## DATASET EXTRACT
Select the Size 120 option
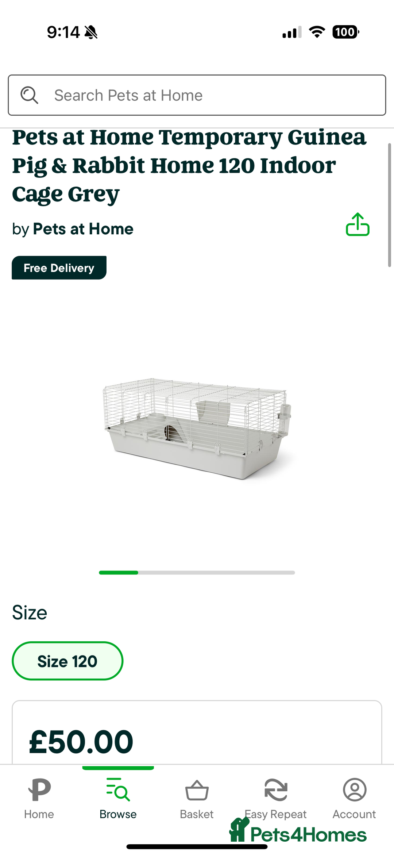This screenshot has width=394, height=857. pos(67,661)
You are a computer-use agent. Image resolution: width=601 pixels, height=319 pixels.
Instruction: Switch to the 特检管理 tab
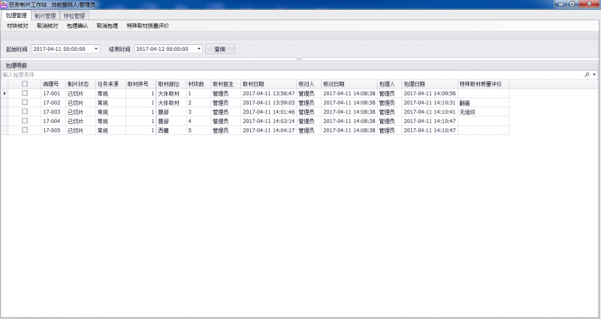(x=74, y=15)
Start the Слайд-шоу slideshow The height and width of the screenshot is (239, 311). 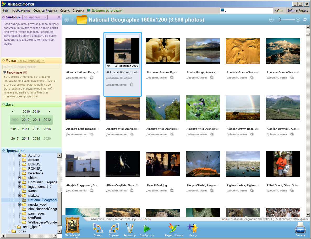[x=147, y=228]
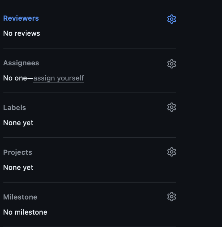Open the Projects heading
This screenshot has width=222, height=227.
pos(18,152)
--
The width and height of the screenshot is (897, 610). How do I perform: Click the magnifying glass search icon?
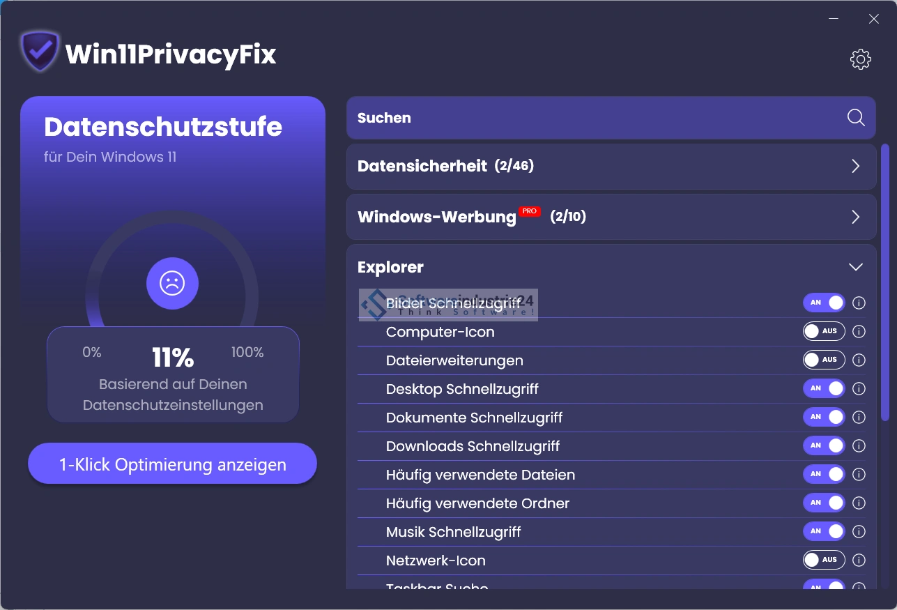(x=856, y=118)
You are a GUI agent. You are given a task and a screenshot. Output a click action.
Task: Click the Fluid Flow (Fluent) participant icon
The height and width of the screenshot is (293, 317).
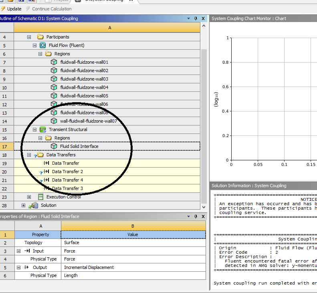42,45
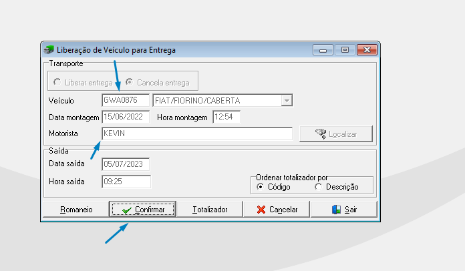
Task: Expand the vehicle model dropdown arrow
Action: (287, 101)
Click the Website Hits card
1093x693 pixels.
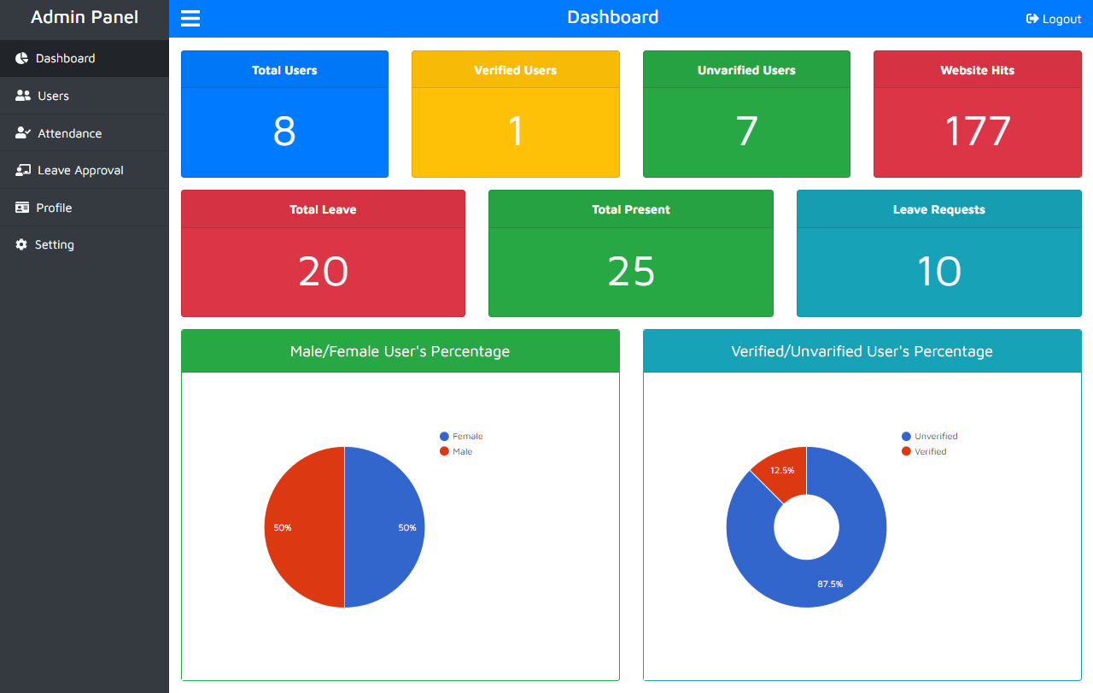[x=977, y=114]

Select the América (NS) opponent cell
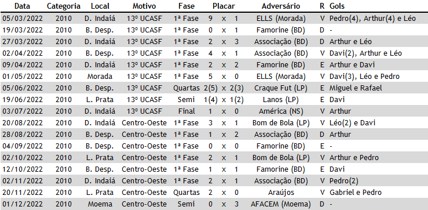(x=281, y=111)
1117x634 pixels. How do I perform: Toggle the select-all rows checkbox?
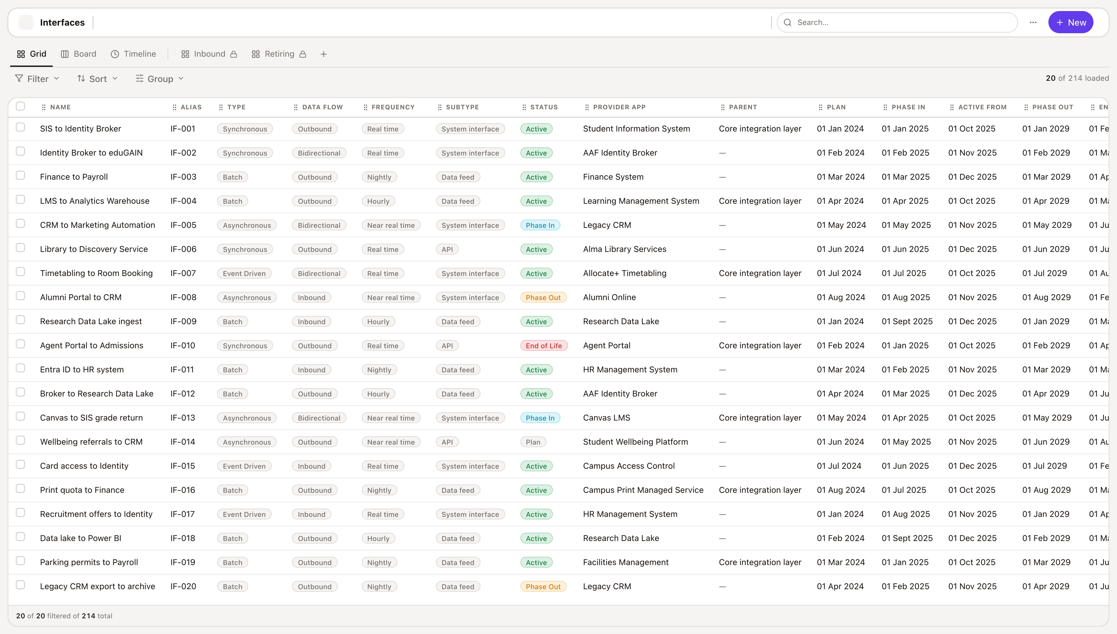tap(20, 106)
==
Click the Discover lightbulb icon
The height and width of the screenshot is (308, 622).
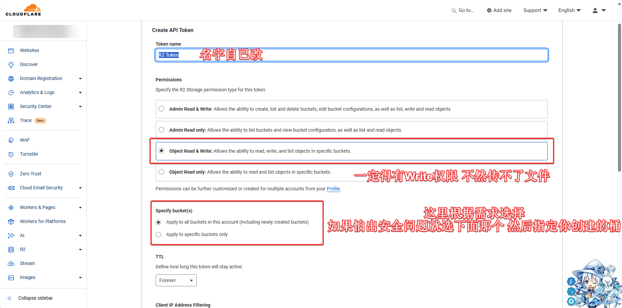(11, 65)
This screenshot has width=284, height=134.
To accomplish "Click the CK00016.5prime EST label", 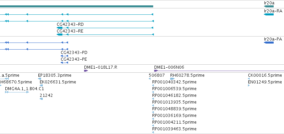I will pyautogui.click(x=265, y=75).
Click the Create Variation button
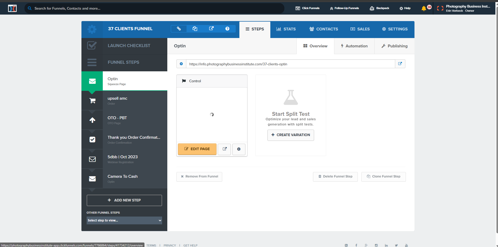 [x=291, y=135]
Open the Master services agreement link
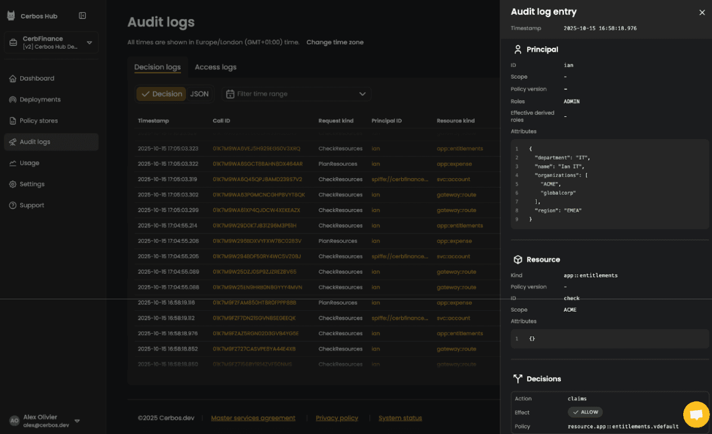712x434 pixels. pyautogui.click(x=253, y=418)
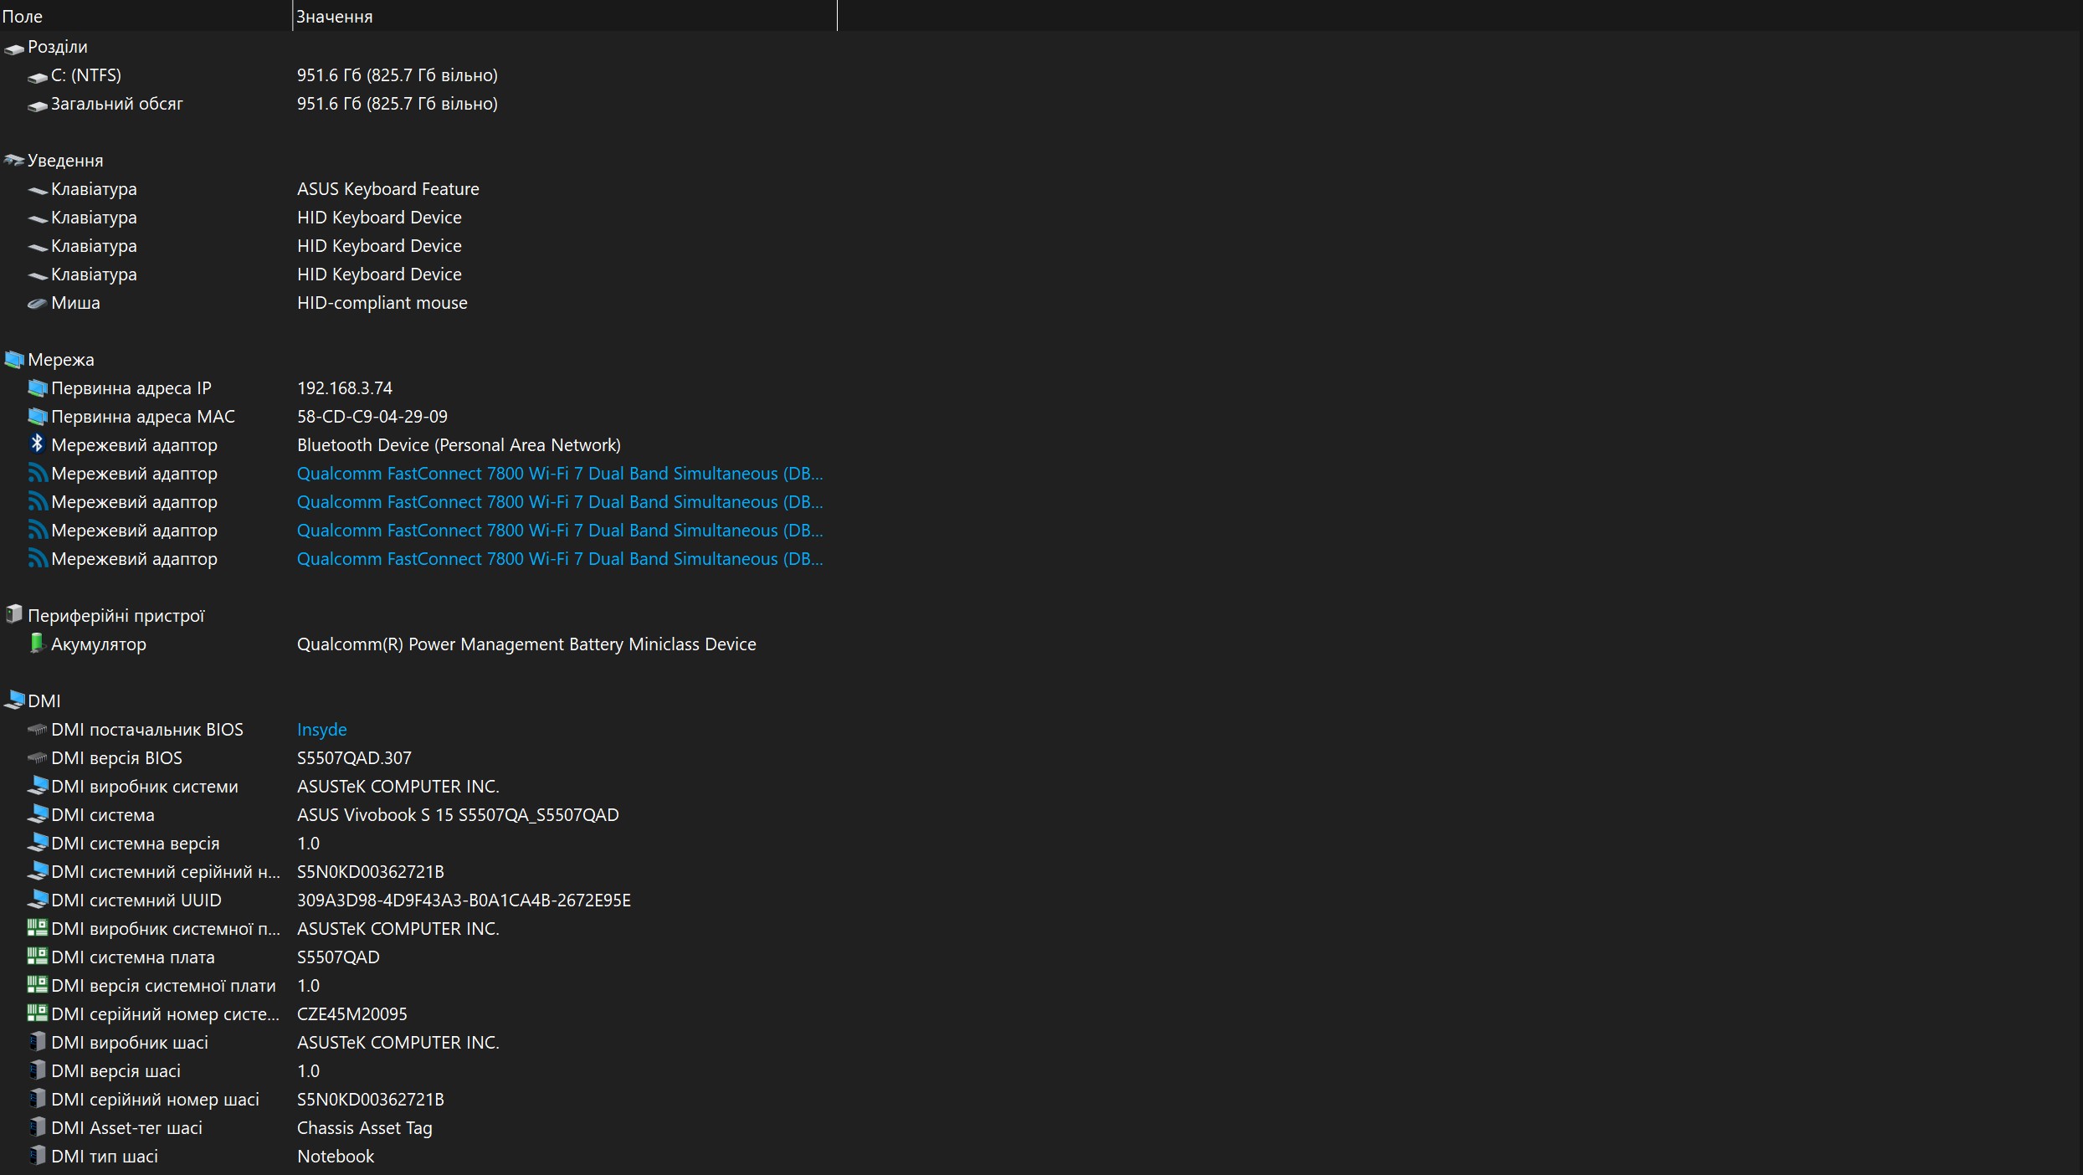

## AIM OF THE TASK
Recast the data above as a numbered list, running from the line with "Select the América (NS) opponent cell" to the line with "tap(20, 106)", both included. Leave out blank lines and the pictures.

## SOLUTION FOR THIS PROBLEM
1. Select the América (NS) opponent cell
2. (x=281, y=111)
3. 1117x634 pixels. How do I perform: Toggle the select-all rows checkbox?
4. tap(20, 106)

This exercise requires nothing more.